(Exercise passage Opens)

Digital-only subscription growth continued at The New York Times in the second quarter, the company reported Wednesday, but at a considerably slower rate than in recent years.
The site added 142,000 net subscribers compared to the first quarter of this year — 77,000 for its news report and the other 65,000 for its cooking, audio and games (formerly crosswords) sites. That’s less than a fourth of the quarterly number added during the peak of the Trump-bump years and the start of the COVID-19 pandemic a year ago.
CEO Meredith Kopit Levien said total subscriptions, including print, passed the 8 million mark in the first weeks of this quarter and are headed to 8.5 million by the end of 2021.
She commented that “news cycles will continue to have significant effects on our subscription growth.”
If the subscription news was lukewarm, financial results for the second quarter were hot. Both revenue and operating profit ($93 million) were up from a year ago and slightly ahead of the same period in 2019, before the steep ad recession last year brought on by COVID-19.
The New York Times’ subscription growth and its stock have been a bright spot in the troubled newspaper industry. Even so, shares had been trading down 17% so far this year as investors were cautious about the business fully bouncing back from 2020 reverses.
The market responded positively to the report. Shares were up 10% in midday trading — gaining back about half of the decline for the year.
Kopit Levien also said that prospects for the rest of the year and beyond are excellent. As she has said previously, the company estimates the potential market for subscriptions to English-language news is 100 million. An increasing share of the digital subscription growth is now coming from international locations, she said, where business serving the daily news habit is “up for grabs.”
In contrast to local and regional news companies, which have gone bankrupt or must pay interest and principal on heavy debt loads, The New York Times has roughly $1 billion of cash in hand. So it effectively has no interest expense and actually earns a little on its positive cash position.
That unusually strong balance sheet also allows the Times to invest in startups of related products. Its podcasts, particularly “The Daily” and “Serial,” are industry leaders. A more recent move into video is beginning to pay off. Kopit Levien said the company’s “Framing Britney Spears” documentary both drew a big audience here and abroad and prompted attention and legal action related to her conservatorship.
This fall, the Times is planning a paid subscription version of its free product recommendation and shopping site, Wirecutter.
One cloud in the sunny picture is that paid print plus digital subscriptions continue to decline — which are down 4.5% year-to-year for daily subscriptions and 1% for Sunday. That could impact revenue since expensive print subscriptions (well over $1,000 yearly for seven-day delivery) are effectively being replaced by cheaper digital ones.
So far as the Times continues its digital push, that hasn’t happened. With the volume of digital growth and price increases for both print and digital, audience revenues were up 15.7% year-to-year — reassuring to investors and analysts who watch that number.

(Exercise passage Closes)
(Extracted information Opens)

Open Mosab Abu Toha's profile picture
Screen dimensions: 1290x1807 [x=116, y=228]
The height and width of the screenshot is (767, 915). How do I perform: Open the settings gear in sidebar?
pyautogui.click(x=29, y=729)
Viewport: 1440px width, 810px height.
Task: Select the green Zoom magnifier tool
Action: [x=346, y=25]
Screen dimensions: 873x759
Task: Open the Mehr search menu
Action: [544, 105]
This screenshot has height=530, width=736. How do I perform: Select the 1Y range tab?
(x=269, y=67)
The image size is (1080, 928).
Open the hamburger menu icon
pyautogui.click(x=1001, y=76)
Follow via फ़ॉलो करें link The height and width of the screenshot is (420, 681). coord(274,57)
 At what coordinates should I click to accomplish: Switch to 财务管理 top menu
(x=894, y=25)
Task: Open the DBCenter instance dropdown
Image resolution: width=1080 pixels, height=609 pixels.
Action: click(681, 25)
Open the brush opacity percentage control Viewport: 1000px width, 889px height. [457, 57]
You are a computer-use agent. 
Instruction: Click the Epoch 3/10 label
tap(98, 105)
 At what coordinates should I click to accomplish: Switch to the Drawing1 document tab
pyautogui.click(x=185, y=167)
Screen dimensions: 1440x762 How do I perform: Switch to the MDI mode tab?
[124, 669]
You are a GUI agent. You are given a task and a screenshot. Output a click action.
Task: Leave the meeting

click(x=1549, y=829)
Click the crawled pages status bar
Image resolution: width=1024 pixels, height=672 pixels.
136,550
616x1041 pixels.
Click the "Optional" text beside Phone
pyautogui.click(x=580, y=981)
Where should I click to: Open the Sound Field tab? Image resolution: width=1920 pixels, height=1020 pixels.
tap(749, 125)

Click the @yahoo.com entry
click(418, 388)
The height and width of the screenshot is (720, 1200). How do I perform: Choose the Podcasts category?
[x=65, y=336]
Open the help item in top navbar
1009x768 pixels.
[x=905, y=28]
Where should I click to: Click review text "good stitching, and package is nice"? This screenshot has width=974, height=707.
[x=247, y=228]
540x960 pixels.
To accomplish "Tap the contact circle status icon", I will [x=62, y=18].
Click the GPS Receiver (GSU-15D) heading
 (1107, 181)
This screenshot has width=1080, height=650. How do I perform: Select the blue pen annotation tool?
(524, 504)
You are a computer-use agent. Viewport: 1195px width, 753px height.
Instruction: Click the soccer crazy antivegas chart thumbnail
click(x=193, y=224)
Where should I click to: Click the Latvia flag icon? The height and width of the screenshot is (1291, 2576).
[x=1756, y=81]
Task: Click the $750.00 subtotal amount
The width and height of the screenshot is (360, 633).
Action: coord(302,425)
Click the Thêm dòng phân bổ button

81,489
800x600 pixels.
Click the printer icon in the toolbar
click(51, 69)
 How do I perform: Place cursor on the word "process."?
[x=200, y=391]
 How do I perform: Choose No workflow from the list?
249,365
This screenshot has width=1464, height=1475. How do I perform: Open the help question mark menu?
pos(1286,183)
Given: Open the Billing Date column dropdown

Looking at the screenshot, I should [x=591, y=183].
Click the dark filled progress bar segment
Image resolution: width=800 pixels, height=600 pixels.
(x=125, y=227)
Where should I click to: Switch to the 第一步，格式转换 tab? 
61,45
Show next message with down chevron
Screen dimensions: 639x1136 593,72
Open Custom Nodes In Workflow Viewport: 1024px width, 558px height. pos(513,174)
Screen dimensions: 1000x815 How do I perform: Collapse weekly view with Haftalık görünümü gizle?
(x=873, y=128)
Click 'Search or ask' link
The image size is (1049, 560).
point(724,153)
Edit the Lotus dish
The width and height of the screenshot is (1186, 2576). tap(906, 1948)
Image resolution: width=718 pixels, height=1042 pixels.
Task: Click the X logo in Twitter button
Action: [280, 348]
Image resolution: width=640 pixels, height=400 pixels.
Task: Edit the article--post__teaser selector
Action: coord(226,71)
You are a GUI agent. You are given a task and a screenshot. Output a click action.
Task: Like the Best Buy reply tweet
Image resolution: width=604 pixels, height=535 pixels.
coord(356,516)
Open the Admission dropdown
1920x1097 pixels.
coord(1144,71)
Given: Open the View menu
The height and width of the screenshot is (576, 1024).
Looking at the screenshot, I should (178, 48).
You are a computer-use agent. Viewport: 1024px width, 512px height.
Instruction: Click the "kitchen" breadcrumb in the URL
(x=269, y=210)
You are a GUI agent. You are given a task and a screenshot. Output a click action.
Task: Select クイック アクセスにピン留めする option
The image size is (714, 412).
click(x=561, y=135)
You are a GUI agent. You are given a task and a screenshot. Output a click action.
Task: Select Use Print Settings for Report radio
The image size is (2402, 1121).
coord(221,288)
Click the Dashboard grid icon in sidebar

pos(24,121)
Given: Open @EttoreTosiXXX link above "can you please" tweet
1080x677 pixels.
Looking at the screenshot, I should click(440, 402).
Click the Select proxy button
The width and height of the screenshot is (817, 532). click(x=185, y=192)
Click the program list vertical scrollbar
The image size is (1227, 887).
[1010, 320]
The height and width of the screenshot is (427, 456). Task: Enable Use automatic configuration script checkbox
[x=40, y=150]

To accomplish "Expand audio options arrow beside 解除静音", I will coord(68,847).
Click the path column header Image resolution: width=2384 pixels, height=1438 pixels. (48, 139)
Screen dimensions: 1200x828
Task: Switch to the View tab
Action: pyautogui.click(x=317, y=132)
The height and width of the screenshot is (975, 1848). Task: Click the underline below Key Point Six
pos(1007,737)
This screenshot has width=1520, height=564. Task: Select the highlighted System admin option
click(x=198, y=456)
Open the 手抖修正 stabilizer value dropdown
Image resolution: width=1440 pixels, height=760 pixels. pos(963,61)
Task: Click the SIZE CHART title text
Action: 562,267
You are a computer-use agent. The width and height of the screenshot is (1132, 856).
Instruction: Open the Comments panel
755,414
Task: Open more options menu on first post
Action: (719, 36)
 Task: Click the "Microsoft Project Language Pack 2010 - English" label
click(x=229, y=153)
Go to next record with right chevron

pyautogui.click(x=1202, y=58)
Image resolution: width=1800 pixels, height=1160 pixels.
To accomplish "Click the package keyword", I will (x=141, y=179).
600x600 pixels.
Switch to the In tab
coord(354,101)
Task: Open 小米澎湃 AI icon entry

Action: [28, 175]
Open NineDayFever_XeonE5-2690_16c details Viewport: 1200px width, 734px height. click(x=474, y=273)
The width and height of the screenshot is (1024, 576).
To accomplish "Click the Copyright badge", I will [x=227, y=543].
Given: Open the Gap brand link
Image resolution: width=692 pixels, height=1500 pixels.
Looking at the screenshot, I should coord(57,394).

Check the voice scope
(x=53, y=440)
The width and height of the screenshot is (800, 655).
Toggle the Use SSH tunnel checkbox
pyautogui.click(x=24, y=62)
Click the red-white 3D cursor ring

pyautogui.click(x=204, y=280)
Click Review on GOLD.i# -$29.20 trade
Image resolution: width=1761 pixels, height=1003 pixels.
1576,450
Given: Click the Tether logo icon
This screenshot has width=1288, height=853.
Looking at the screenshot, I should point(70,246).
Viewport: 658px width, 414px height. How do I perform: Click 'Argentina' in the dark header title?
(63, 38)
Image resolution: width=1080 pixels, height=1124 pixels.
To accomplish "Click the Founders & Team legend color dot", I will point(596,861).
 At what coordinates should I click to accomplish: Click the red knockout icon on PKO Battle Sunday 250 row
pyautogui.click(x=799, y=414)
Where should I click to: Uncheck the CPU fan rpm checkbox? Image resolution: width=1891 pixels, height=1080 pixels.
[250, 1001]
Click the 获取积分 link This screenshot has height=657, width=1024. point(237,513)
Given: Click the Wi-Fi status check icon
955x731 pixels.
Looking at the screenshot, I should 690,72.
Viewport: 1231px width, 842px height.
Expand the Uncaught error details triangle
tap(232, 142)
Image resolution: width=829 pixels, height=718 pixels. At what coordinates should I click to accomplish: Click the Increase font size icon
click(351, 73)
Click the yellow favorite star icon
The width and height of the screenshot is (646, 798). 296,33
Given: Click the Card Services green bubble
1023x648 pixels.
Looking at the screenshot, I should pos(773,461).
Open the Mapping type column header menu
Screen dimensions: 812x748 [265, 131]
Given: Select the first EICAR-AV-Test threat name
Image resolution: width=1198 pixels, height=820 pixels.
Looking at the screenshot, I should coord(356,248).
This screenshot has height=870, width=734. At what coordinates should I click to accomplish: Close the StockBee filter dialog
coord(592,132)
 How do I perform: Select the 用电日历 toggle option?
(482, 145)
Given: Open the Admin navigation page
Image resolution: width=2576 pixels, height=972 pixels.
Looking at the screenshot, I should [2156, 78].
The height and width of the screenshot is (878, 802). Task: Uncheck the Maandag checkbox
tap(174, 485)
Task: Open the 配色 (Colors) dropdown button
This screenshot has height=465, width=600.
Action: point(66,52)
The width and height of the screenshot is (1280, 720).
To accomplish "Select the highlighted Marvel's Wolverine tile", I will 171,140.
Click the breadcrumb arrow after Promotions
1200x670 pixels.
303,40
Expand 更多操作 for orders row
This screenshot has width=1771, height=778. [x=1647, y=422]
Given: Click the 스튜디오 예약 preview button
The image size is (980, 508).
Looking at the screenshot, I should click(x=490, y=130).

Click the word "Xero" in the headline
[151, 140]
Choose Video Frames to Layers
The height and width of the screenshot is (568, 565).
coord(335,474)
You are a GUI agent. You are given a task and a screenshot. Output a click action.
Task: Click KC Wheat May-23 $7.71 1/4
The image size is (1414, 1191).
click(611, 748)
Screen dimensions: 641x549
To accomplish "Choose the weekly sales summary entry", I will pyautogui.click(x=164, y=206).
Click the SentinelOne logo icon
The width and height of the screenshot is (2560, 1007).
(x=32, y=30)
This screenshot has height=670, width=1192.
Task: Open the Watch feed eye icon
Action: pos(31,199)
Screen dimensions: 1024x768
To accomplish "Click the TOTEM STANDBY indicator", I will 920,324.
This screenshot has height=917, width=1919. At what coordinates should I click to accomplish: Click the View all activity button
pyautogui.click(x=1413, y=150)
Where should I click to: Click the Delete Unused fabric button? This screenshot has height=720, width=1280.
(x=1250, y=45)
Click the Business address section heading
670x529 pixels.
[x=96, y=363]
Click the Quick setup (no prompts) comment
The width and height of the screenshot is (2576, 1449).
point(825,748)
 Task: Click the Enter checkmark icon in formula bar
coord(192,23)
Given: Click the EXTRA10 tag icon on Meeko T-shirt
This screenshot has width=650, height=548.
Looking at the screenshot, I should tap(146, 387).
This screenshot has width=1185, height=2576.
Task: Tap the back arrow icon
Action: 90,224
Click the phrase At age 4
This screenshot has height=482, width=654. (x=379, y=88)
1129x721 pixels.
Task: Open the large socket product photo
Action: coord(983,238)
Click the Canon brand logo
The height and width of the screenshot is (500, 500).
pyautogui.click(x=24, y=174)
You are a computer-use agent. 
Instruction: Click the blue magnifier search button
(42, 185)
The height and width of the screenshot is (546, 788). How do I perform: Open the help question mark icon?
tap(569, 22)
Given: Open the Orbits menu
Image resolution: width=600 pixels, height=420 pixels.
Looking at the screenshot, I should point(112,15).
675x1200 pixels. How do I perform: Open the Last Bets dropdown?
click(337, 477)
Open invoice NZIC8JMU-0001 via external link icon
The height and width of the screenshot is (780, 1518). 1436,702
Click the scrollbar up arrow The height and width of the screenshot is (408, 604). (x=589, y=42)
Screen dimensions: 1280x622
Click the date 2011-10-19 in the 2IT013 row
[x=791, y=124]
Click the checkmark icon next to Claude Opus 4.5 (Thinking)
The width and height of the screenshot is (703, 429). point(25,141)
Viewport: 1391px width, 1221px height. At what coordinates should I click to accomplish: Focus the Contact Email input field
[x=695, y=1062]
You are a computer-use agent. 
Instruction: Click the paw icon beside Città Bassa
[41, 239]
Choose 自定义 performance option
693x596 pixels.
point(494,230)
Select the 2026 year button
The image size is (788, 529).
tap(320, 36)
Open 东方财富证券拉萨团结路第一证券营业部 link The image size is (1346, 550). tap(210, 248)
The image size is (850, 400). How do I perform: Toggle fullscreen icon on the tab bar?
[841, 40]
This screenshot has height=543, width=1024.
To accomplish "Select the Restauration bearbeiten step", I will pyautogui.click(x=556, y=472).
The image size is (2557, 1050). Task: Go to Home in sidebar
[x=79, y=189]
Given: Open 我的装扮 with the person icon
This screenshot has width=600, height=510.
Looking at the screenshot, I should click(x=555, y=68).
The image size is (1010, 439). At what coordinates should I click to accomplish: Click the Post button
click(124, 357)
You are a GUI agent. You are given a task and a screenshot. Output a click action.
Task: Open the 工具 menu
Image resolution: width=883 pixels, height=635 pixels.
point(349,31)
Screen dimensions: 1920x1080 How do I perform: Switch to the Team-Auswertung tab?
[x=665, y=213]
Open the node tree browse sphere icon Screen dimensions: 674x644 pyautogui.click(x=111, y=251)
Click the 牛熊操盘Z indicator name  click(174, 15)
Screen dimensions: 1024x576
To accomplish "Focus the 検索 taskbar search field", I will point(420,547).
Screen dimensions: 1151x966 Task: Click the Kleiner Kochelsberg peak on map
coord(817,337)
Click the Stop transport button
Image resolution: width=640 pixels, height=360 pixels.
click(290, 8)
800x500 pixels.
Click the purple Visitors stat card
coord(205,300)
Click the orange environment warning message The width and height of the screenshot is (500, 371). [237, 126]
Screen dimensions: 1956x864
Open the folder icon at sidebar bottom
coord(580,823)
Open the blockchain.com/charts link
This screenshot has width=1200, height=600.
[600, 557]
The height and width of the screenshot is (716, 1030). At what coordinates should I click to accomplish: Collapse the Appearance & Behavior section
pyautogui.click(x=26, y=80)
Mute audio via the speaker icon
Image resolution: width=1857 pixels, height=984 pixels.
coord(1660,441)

(Extracted information Closes)

_Work item A_.
Answer these questions from the article on The New York Times' second-quarter results:
(i) How many net subscribers did the company add in the second quarter compared to the first quarter?
(ii) What was the operating profit for the second quarter?
(iii) Roughly how much cash does The New York Times have in hand?
_Work item B_. Write out the stretch of the article on The New York Times' second-quarter results from "The site added" through "a year ago.".

_Answer space A_.
(i) 142,000
(ii) $93 million
(iii) Roughly $1 billion

_Answer space B_.
The site added 142,000 net subscribers compared to the first quarter of this year — 77,000 for its news report and the other 65,000 for its cooking, audio and games (formerly crosswords) sites. That’s less than a fourth of the quarterly number added during the peak of the Trump-bump years and the start of the COVID-19 pandemic a year ago.